## WORKING DATA
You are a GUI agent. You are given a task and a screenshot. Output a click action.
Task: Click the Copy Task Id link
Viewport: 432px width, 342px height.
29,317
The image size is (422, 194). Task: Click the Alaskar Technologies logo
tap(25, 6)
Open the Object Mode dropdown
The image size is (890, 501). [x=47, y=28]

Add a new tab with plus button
--
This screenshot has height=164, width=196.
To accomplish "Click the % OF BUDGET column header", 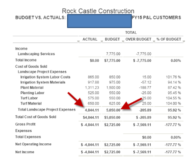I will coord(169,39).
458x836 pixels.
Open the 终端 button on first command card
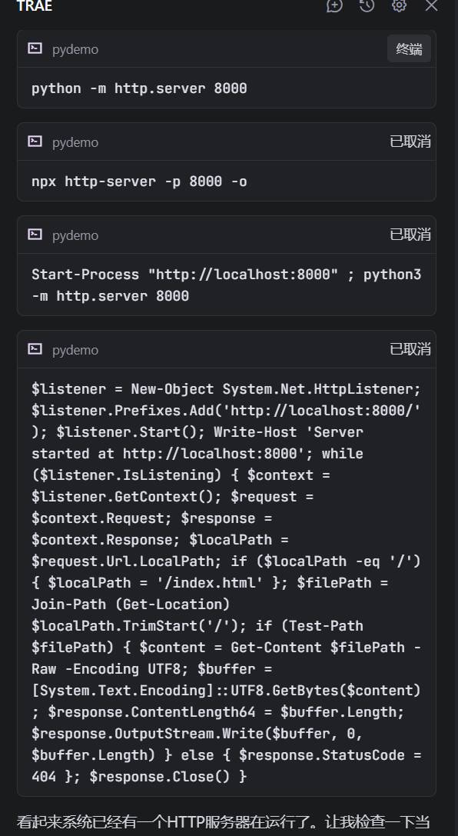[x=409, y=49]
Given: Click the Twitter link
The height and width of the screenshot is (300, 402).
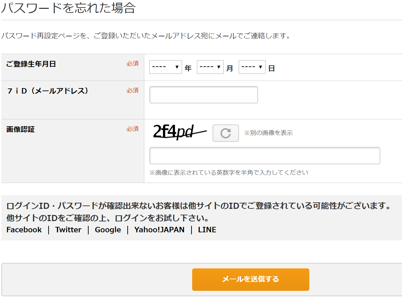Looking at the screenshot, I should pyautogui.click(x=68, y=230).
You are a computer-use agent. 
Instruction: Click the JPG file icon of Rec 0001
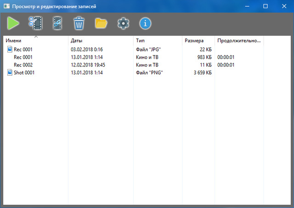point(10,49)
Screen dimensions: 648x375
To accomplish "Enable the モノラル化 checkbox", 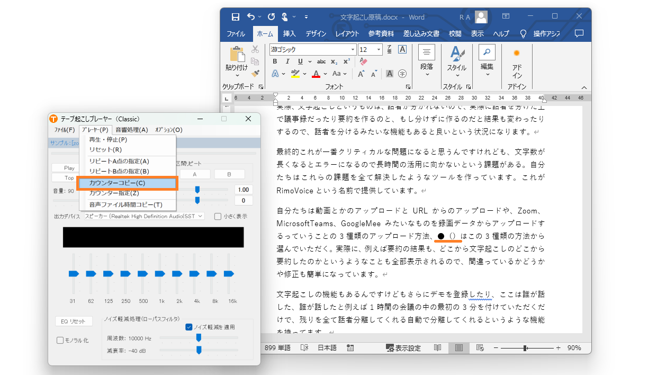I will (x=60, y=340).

## EXERCISE INSTRUCTIONS
Using the data above, transcribe the lines that run from the line with "The image size is (422, 194)." to the line with "Add a new tab with plus button", both ends kept, and output nothing else.

## ANSWER BELOW
The image size is (422, 194). Task: Click the Alaskar Technologies logo
tap(25, 6)
Open the Object Mode dropdown
The image size is (890, 501). [x=47, y=28]

Add a new tab with plus button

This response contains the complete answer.